Content starts

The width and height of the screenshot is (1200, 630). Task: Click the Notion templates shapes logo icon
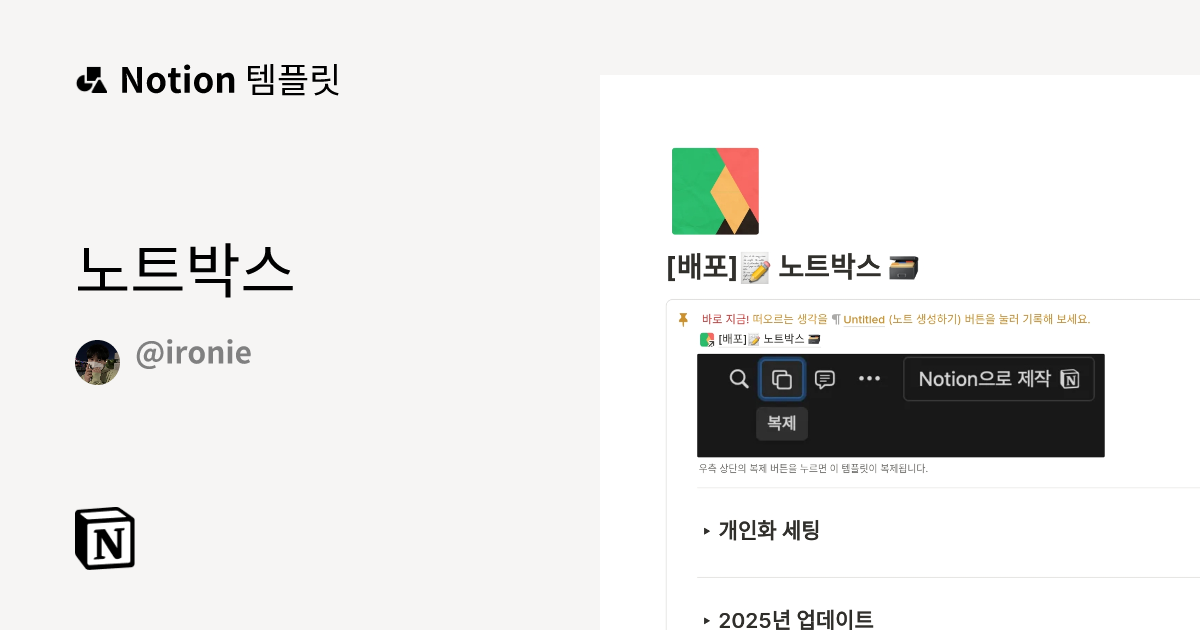pyautogui.click(x=91, y=80)
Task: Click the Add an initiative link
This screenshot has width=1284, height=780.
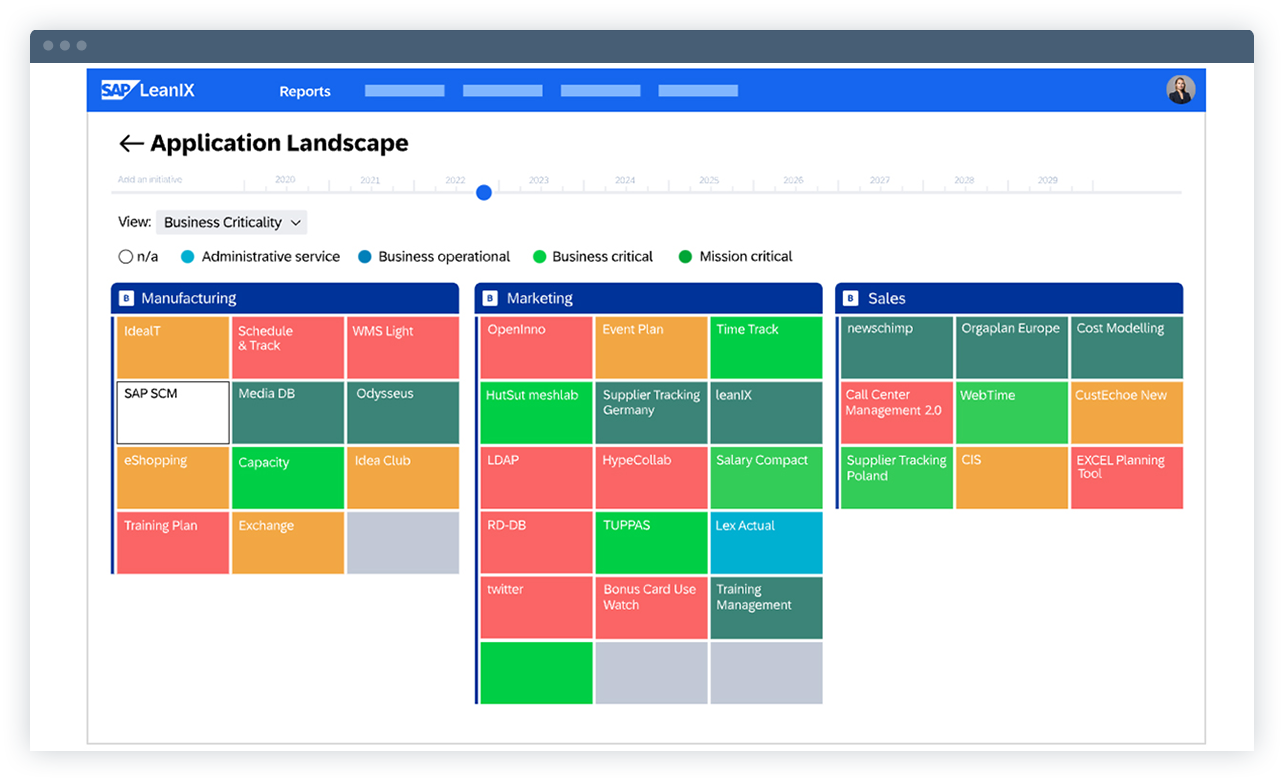Action: [x=148, y=179]
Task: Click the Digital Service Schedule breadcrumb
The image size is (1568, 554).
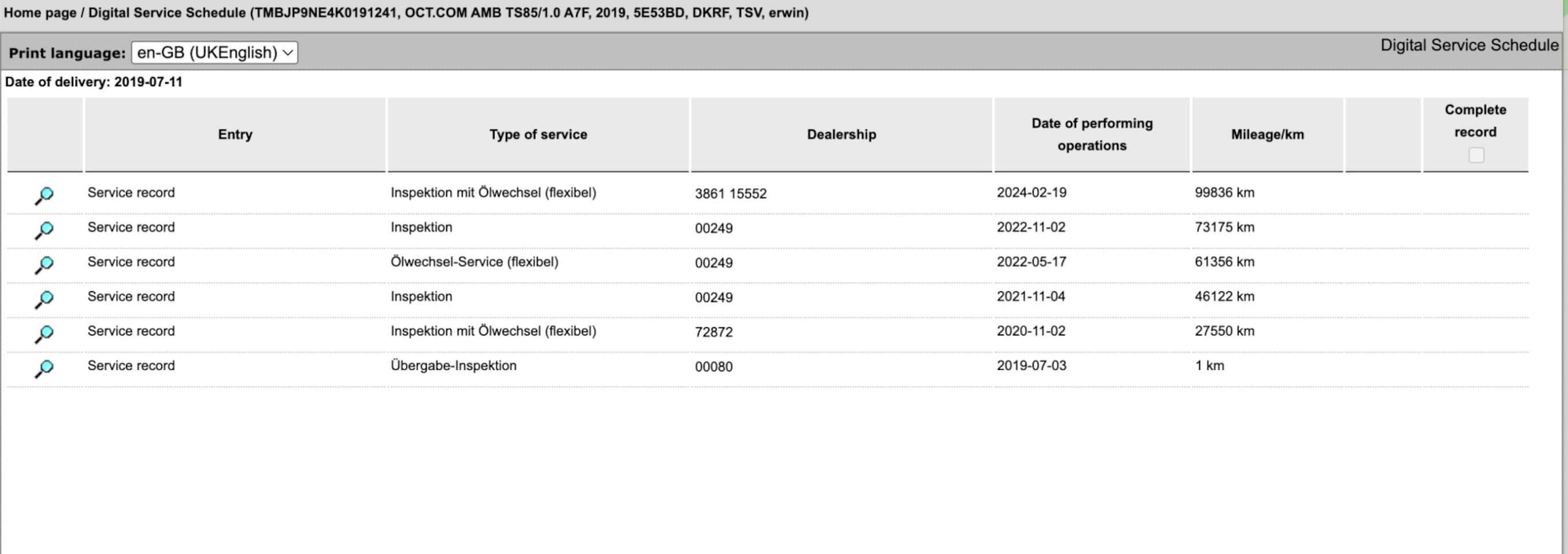Action: tap(167, 13)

Content ends

> **WHAT TO PRODUCE**
Without any pictures, please reproduce the full set of entries.

> **YOUR RESPONSE**
The width and height of the screenshot is (1200, 630). Task: Click the Notion templates shapes logo icon
pyautogui.click(x=91, y=80)
Task: Click the Add an initiative link
This screenshot has width=1284, height=780.
Action: [x=148, y=179]
Task: Click the Digital Service Schedule breadcrumb
The image size is (1568, 554).
Action: tap(167, 13)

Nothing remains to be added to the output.